I had walked 5k’s before but they were always for charity. There’s no competition at the Lupus Walk. No one is timing you when you Walk for Wishes. You raise the money and the walk is symbolic. An act of solidarity between you and your fellow philanthropist. This 5k thing was another animal all it’s own. And even if I wore the wrong the shoes (Converse are my favorite but they are not my friend when I got mileage to do), and couldn’t run (my knees ain’t having it), and everything in my body ached after that first go…I still believed that I could complete a 5k and that my son could do it too.
So even though the 5k at the zoo was actually a 5k around the zoo and our participation involved a colossal temper tantrum, I committed to walk a 5k every month for a year with my son. I did it for a few reasons:
1. Even though I’m not competitive (probably has something to do with my inattentiveness), I’m not a quitter. I had made a commitment (even if it was to strangers) to walk a 5k every month for a year and doggone it I was gonna do it!
2. My son has asthma. There have been days when asthma has taken me by the ovaries and squeezed so hard I felt the pain of it in my heart. I never ever want him to feel like something is out of his reach, and his doctor said that regular exercise would help him build lung capacity and reduce episodes. He was right. I’ve noticed that since we’ve started walking there are fewer episodes and they last for shorter periods. Plus we went from multiple emergency room (urgent care) visits every season to 1 in the last 2 years.

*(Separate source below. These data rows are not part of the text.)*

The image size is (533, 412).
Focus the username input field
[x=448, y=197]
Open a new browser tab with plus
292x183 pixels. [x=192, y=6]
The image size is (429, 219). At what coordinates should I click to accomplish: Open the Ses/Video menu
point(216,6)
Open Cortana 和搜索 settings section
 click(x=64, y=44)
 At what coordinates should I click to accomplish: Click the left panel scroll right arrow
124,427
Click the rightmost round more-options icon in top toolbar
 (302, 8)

3. I have to make exercise a part of my life or Lord help me. My goal is heart health. I know most women my age are trying to be ‘high school skinny.’ I hated high school. I had no use for skinny then and I don’t have much use for it now. I could care less if I ever buy a size 8 in my life (well my shoe is a size 8 so that’s moot). I want my cholesterol to be appropriate. I want my blood pressure to be healthy. I want make sure that the blood keeps circulating to my brain in even flows. I need to keep my mind right and sound. Remember my son is 8. I have to stick around a long long long time.
4. I like helping. Like I really like helping. I think that we are all put on this earth for a reason, a purpose. I like the idea that I can do something that will help make the world a better place. So I put the two together…making a difference and exercise. So I walk 5k’s that focus on charities I believe in.

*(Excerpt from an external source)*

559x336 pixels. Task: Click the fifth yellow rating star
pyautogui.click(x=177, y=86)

We’ve come a long way since that first 5k. A mighty long way. In the beginning we would walk the 5k, then go get pancakes and sleep for the rest of the day. A few weeks ago, we went on a 4 mile hike and afterward we went grocery shopping. Neither one of us broke a sweat. To say I’m proud of us is an understatement.

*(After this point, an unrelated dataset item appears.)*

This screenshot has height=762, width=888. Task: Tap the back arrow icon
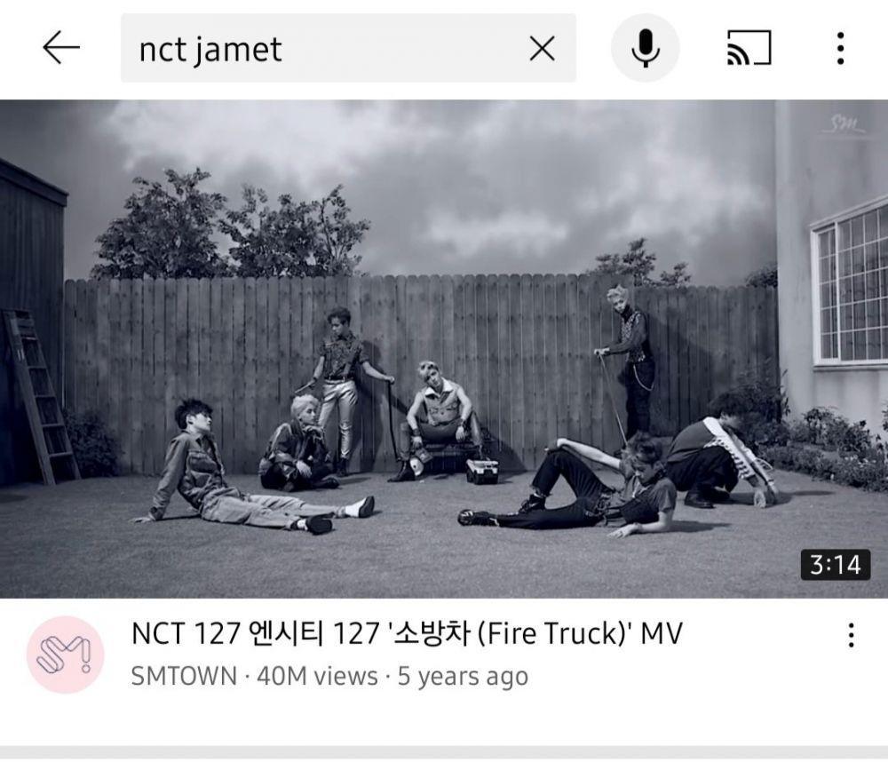(60, 47)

Tomorrow morning it’s going to snow. It’s April but it will be snowing and it will be cold. But tomorrow morning I made a commitment to complete a 5k. So even though no one is making me, I’m going to get up dress my side kick and myself in layers, lace up our walking shoes and head out the door. He’ll be completing his very first kid’s marathon. After walking 25 miles this last month in short and long walks, tomorrow morning he will run 1.2 miles.
My son will run 1.2 miles.
My son will run 1.2 miles.
Do you remember the part where I said, he’s also an asthmatic?